▶ TASK GOAL
Transcribe the records in full, keeping every character as it is.

▶ DATA FOR THIS TASK
***
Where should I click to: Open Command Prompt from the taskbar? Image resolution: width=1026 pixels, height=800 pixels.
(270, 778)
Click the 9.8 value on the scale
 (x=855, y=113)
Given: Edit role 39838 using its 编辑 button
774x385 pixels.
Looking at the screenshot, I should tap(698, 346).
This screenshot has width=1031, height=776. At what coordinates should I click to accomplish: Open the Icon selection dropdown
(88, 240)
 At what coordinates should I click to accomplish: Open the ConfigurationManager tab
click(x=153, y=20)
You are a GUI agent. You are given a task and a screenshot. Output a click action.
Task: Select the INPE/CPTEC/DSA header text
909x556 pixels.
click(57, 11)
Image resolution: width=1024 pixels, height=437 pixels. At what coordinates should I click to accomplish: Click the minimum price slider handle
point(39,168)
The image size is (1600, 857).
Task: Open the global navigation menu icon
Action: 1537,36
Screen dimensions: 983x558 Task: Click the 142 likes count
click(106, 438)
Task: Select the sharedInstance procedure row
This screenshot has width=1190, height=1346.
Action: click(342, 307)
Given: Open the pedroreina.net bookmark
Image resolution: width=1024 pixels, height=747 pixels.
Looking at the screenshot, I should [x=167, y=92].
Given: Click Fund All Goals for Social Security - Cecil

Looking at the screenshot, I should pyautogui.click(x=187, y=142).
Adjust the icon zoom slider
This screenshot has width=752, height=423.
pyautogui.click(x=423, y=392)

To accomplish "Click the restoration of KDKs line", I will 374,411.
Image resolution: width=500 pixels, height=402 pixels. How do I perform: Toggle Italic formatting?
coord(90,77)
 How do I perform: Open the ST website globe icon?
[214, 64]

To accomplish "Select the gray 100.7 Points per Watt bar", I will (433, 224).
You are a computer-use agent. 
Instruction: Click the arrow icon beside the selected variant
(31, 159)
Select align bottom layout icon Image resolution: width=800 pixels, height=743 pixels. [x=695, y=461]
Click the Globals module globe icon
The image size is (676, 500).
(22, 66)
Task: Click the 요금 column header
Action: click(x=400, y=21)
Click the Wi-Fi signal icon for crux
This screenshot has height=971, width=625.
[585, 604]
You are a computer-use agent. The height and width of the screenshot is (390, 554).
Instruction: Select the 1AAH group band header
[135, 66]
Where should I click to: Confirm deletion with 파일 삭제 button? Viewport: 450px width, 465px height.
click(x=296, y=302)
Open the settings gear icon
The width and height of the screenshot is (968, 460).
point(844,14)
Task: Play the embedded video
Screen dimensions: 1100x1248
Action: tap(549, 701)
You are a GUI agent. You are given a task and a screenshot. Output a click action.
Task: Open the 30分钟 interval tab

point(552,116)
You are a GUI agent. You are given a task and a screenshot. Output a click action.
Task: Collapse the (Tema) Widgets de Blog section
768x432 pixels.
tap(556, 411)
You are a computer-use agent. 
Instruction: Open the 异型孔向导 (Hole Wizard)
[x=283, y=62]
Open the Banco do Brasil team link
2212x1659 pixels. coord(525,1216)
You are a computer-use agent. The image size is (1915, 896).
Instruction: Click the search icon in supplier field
***
▶ EXERCISE SOLUTION
Where should I click to: Open Command Prompt from the taskbar? Image resolution: width=1026 pixels, height=800 pixels.
(270, 778)
Click the 9.8 value on the scale
 (x=855, y=113)
Given: Edit role 39838 using its 编辑 button
774x385 pixels.
Looking at the screenshot, I should tap(698, 346).
This screenshot has width=1031, height=776. At what coordinates should I click to accomplish: Open the Icon selection dropdown
(88, 240)
 At what coordinates should I click to accomplish: Open the ConfigurationManager tab
click(x=153, y=20)
You are a GUI agent. You are given a task and a screenshot. Output a click action.
Task: Select the INPE/CPTEC/DSA header text
909x556 pixels.
click(57, 11)
Image resolution: width=1024 pixels, height=437 pixels. At what coordinates should I click to accomplish: Click the minimum price slider handle
point(39,168)
The image size is (1600, 857).
Task: Open the global navigation menu icon
Action: 1537,36
Screen dimensions: 983x558 Task: Click the 142 likes count
click(106, 438)
Task: Select the sharedInstance procedure row
This screenshot has width=1190, height=1346.
Action: click(342, 307)
Given: Open the pedroreina.net bookmark
Image resolution: width=1024 pixels, height=747 pixels.
Looking at the screenshot, I should [x=167, y=92].
Given: Click Fund All Goals for Social Security - Cecil

Looking at the screenshot, I should pyautogui.click(x=187, y=142).
Adjust the icon zoom slider
This screenshot has width=752, height=423.
pyautogui.click(x=423, y=392)

To accomplish "Click the restoration of KDKs line", I will 374,411.
Image resolution: width=500 pixels, height=402 pixels. How do I perform: Toggle Italic formatting?
coord(90,77)
 How do I perform: Open the ST website globe icon?
[214, 64]

To accomplish "Select the gray 100.7 Points per Watt bar", I will (433, 224).
You are a computer-use agent. 
Instruction: Click the arrow icon beside the selected variant
(31, 159)
Select align bottom layout icon Image resolution: width=800 pixels, height=743 pixels. [x=695, y=461]
Click the Globals module globe icon
The image size is (676, 500).
(22, 66)
Task: Click the 요금 column header
Action: click(x=400, y=21)
Click the Wi-Fi signal icon for crux
This screenshot has height=971, width=625.
[585, 604]
You are a computer-use agent. The height and width of the screenshot is (390, 554).
Instruction: Select the 1AAH group band header
[135, 66]
Where should I click to: Confirm deletion with 파일 삭제 button? Viewport: 450px width, 465px height.
click(x=296, y=302)
Open the settings gear icon
The width and height of the screenshot is (968, 460).
point(844,14)
Task: Play the embedded video
Screen dimensions: 1100x1248
Action: tap(549, 701)
You are a GUI agent. You are given a task and a screenshot. Output a click action.
Task: Open the 30分钟 interval tab

point(552,116)
You are a GUI agent. You are given a task and a screenshot. Output a click action.
Task: Collapse the (Tema) Widgets de Blog section
768x432 pixels.
tap(556, 411)
You are a computer-use agent. 
Instruction: Open the 异型孔向导 (Hole Wizard)
[x=283, y=62]
Open the Banco do Brasil team link
2212x1659 pixels. coord(525,1216)
You are a computer-use agent. The image size is (1915, 896).
Instruction: Click the search icon in supplier field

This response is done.